-- What you have to do --
Answer these questions about the post on getting through hard times:
(a) What day does the writer say today is?
(b) At what age, according to the post, did Alan Rickman get his acting break?
(c) What does the post say the world does not owe you?

-- Extracted text --
I’m not having an Eat Pray Love moment in my life, but even if I was that is nothing to be ashamed of. I think I’m just having a moment where life is hitting me in the gut, hard. And I’m not sure what to do, except wonder how I can get better.

It’s not going to be instant, as gratified I would be if it was. Because when it comes to the real life things, the human moments of our lives, you’ve got to sit out and take a breather. It’s not a giving up and it’s not a fuck this.

It’s just me saying I don’t really know what to do now. But I want to stop beating myself up for not knowing anymore, as much as it sets my teeth on edge to admit.

Recent events have made me stop and take a hard look at what my life is like, how fragile humans are. And with today being Valentine’s Day, we all can become a bit more cynical about love and life if we’re without a significant other. It’s loneliness, a feeling of uselessness because we’re without when people are with. It’s missing out really, isn’t it? How Generation Z of us (if you’re part of the Millennials HOLLA). We suffer from FOMO as much as our mind set is stuck on Instant Gratification. What happened to us? Is there a cure?


 Right now I can only say a few things we can do with our fears of life. These are as followed. Be warned, it’s some tough talking.

1.    Get off your ass.
Seriously, the world does not owe you a living and is this world you’re the only person who can change your future. Stop wishing you were born with a Kardashian and be thankful you have an Internet connection and mobile/computer device to read this on. Jesus, yes life is hard. It fucking sucks sometimes, but you’re the only one who can change it. Get up. Change your freaking life.

2.    Life is hard but you’ve got to get on with it.
Recognition for your work will take time. It could be days, weeks, months or even years. Sometimes yes, life won’t work out when your friends lives are #GOALS but Alan Rickman didn’t get his acting break until he was 41 so you’ve got all of the time in your life to succeed. You’re so young right now, ease up on yourself every now and then.

3.    Look at yourself once and a while.
You are a dickhead every once and a while. You’ll expect too much from people, you’ll let your mouth run away from people and believe your friends owe every bit of tie in their life to you. You’re going to be a dickhead, you might even be one right now and not know it. Take a look at yourself and check yourself my friend. It’s not a fucking bad thing for crying out loud, it’s something you’ve got to do to progress as a person. Invest in you yeah? That doesn’t just mean treating you to a coffee on a shit day or buying fancy underwear on a Friday; it’s seeing your behaviour as problematic and fixing it. No one likes a dickhead.

4.    You wont build an empire in a day, but you can start one in a week.

-- Extracted records --
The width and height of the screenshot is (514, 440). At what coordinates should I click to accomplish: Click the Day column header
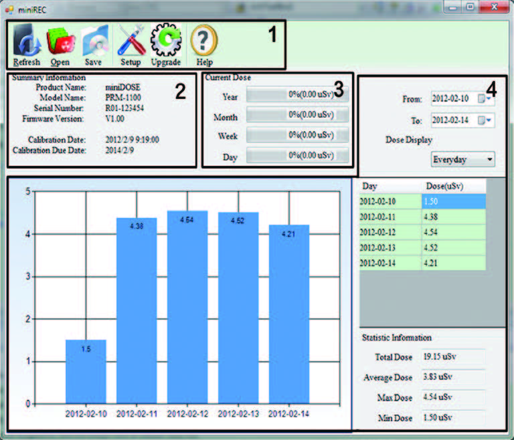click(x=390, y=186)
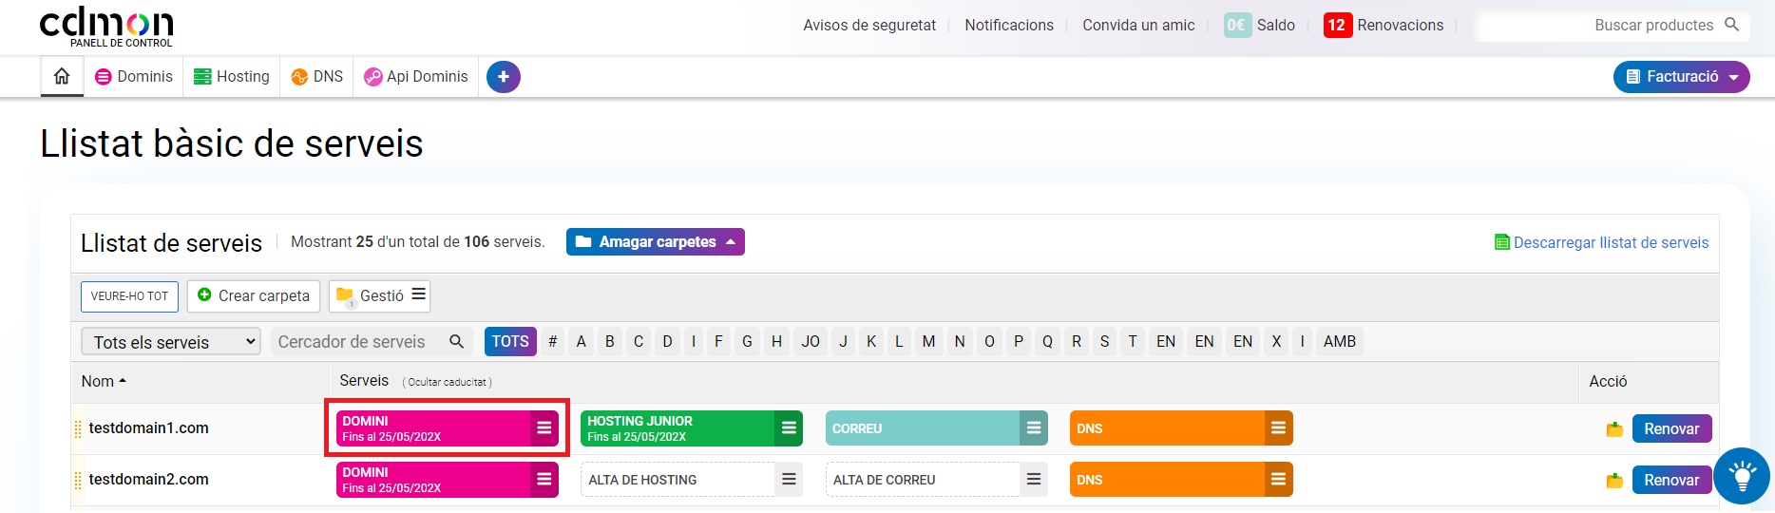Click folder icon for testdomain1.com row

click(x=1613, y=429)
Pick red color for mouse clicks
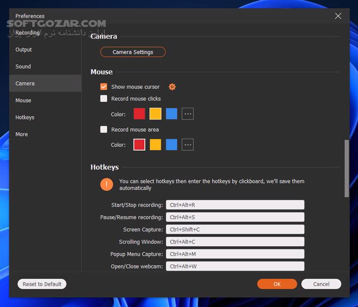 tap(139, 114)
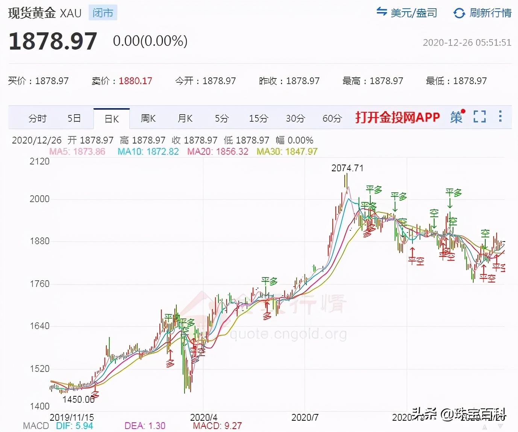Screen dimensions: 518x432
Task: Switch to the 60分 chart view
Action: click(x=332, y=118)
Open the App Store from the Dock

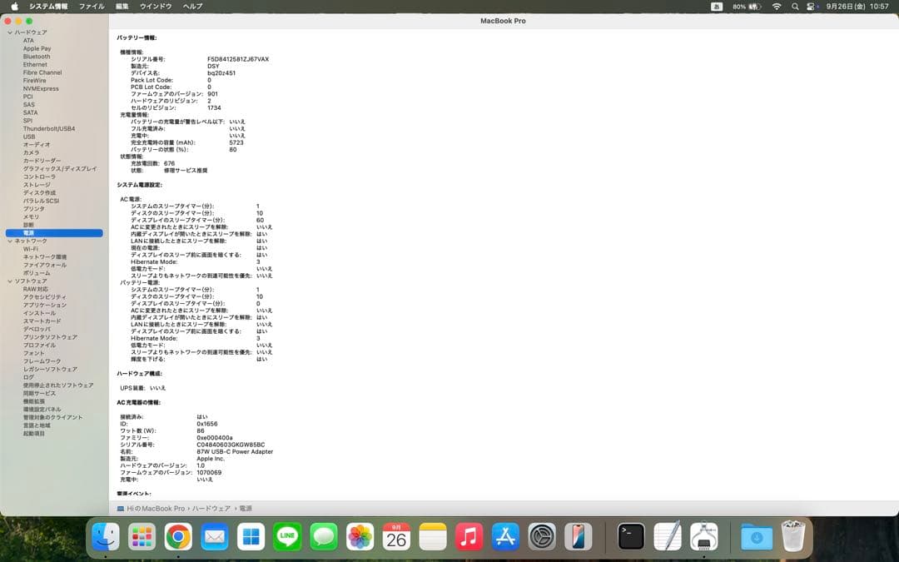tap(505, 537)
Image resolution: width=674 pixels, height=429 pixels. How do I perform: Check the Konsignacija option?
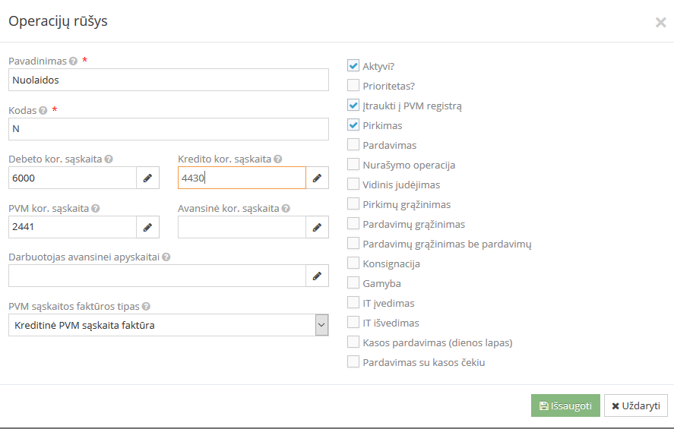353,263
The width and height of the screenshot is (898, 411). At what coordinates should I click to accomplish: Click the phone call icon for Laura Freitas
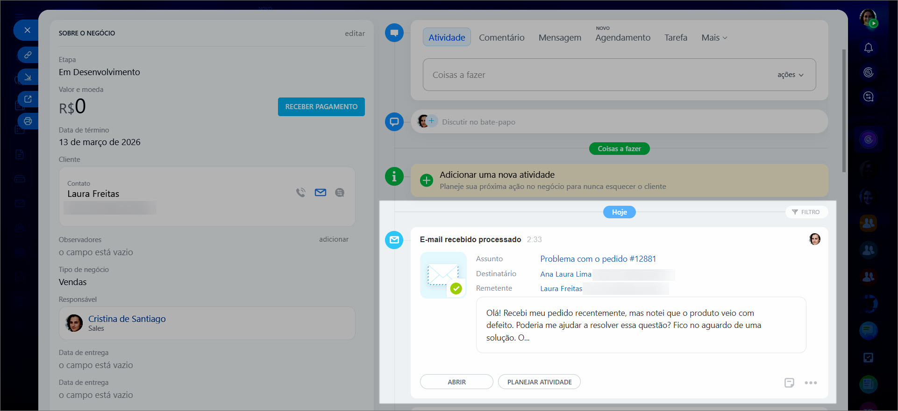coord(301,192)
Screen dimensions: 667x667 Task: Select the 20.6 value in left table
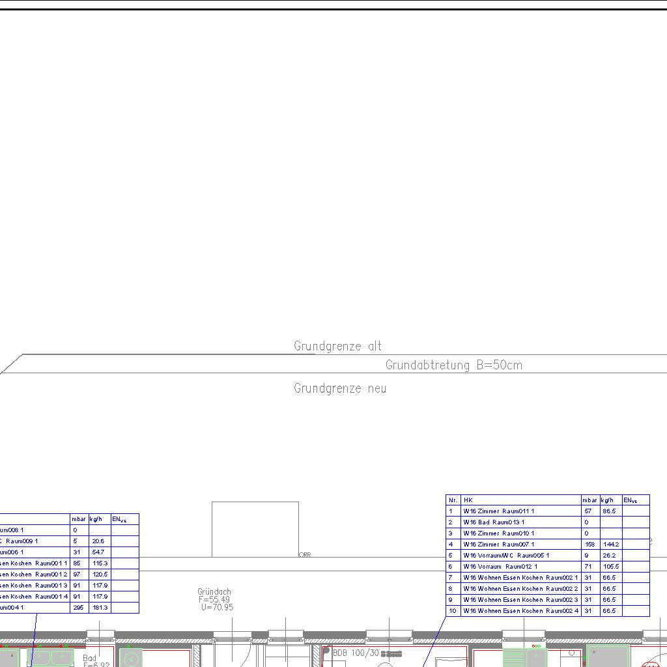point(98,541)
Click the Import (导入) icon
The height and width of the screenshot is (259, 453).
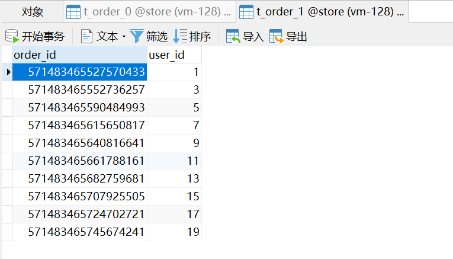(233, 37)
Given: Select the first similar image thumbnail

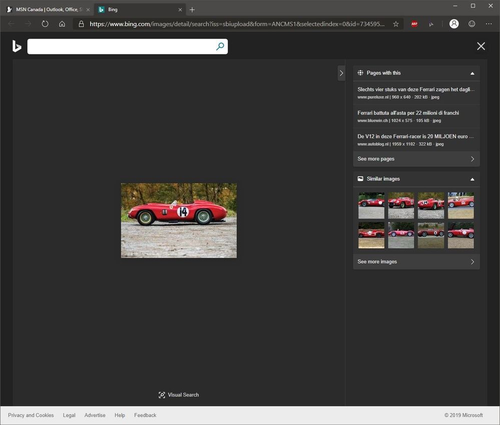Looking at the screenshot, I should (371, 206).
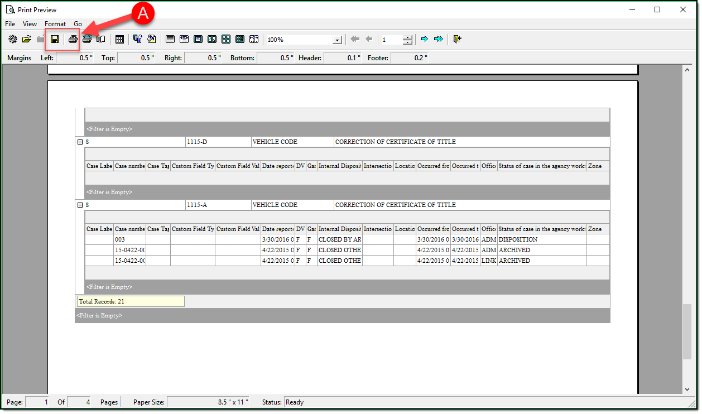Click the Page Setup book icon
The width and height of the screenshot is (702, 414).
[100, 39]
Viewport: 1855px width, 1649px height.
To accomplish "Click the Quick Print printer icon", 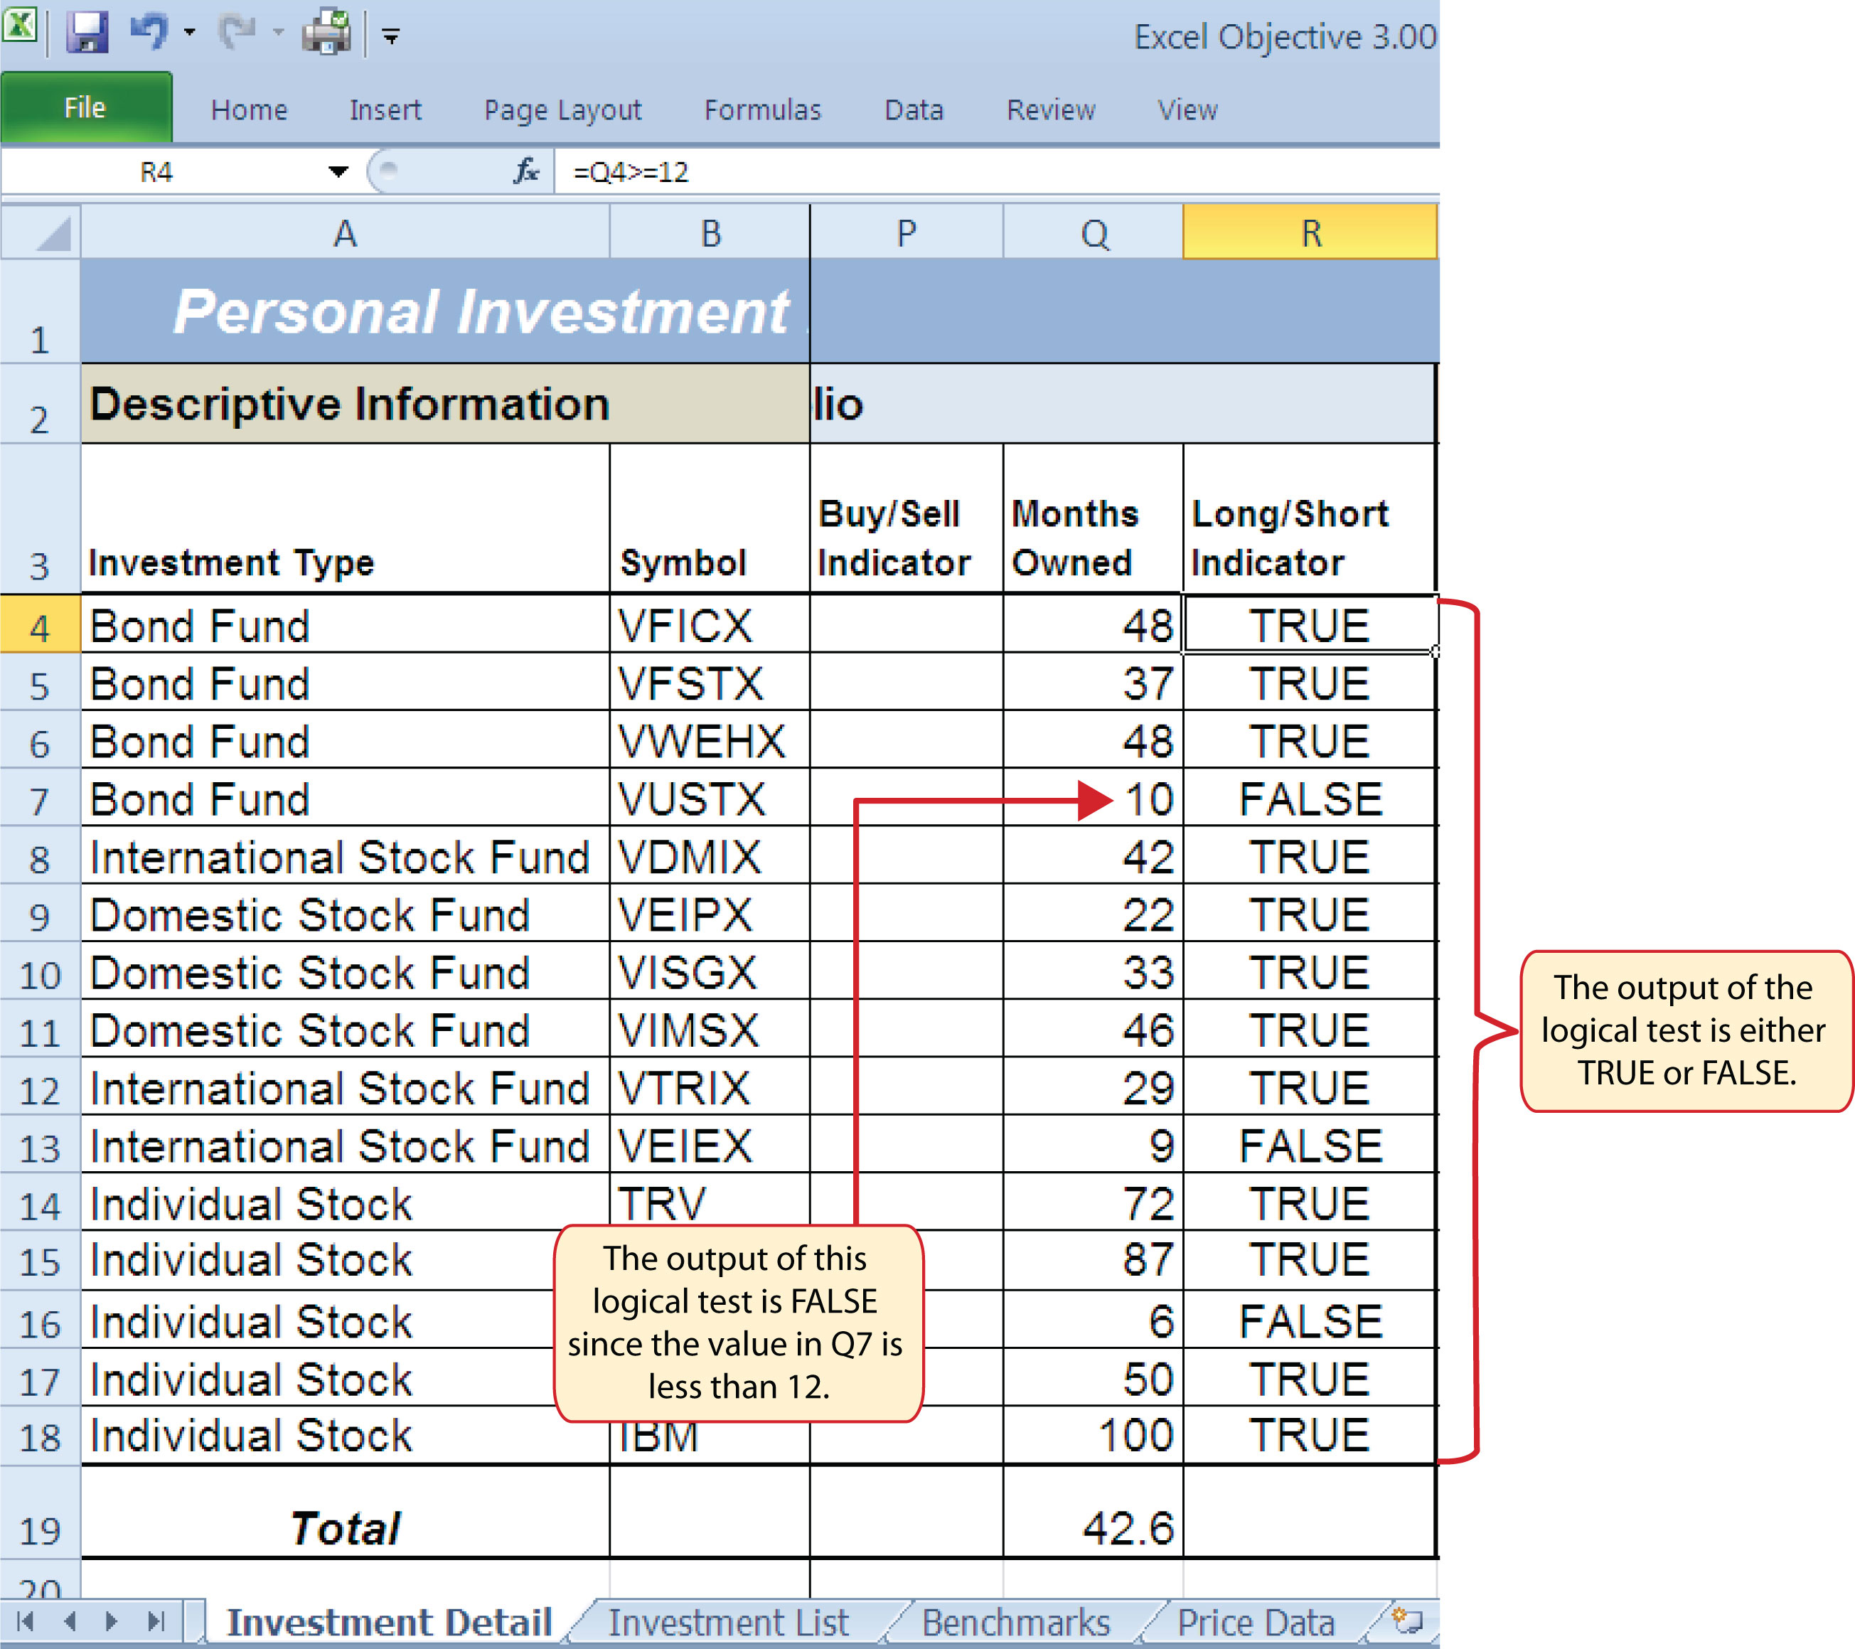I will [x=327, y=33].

-- Answer to this problem --
(a) Valentine's Day
(b) 41
(c) A living